Got an interesting letter from one of our readers the other day that REALLY provided some food for thought this past week ... along with a WHOLE new level of respect and appreciation for the phenomena known as Cher.

For the complete lowdown on today's Forgotten Hits Music History Lesson, read on!

Hey Kent,
I was wondering if Cher had ever done a Christmas album? I certainly remember her singing Christmas songs on the old TV shows (which Paul Schafer on Letterman enjoys mocking once a year) but I don't recall her doing a Christmas record, aside from being a background singer on the Fantastic - Phil Spector Christmas album, my personal all-time favorite Christmas album!!

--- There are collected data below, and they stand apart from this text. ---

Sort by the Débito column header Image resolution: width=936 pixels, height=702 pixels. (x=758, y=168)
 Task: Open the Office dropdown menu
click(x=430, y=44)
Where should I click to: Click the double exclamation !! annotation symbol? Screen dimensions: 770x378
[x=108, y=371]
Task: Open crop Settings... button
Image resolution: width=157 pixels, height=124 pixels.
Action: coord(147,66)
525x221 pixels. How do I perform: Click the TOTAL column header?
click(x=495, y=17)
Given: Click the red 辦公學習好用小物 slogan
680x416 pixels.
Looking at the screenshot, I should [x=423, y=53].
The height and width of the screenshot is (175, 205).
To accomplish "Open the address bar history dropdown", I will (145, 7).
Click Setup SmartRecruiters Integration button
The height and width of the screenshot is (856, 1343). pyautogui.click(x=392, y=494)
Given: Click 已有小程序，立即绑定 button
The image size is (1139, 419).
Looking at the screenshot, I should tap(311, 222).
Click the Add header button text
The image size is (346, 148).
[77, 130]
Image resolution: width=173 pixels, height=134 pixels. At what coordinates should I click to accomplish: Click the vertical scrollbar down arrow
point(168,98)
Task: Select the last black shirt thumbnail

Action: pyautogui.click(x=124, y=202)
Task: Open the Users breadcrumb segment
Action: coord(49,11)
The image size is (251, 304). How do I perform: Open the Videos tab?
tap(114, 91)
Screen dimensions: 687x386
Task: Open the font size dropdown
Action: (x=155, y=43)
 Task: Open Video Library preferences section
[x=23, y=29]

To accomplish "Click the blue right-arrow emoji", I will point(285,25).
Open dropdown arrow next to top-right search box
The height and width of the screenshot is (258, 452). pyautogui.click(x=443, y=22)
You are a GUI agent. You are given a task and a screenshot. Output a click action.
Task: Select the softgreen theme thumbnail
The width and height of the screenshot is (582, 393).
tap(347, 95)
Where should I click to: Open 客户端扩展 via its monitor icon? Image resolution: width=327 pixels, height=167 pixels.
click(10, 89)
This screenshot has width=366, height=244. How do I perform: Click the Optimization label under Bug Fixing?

By the way, speaking of Cher, if one of her songs on the new "Burlesque" soundtrack becomes a hit, will that set some sort of record for having a hit in so many consecutive decades!!?
Orange, CT

I don't know of a specific album that Cher (or Sonny and Cher for that matter) ever recorded for Christmas. As you mentioned, they certainly performed holiday songs on their old CBS television series ... but I'm not aware of any special release done specifically for Christmas Maybe some of our readers can correct us if this is not accurate information.

We saw "Burlesque" opening weekend ... pretty much everything I figured it'd be ... let's face it, you don't go to a movie like that expecting a great storyline ... the hope is that the song material will be strong enough to carry the film ... and I believe it was. There aren't many singers out there who can belt out the range of styles that Christina Aguilera can ... and she more than made up for her lack of acting skills with one great vocal performance after another.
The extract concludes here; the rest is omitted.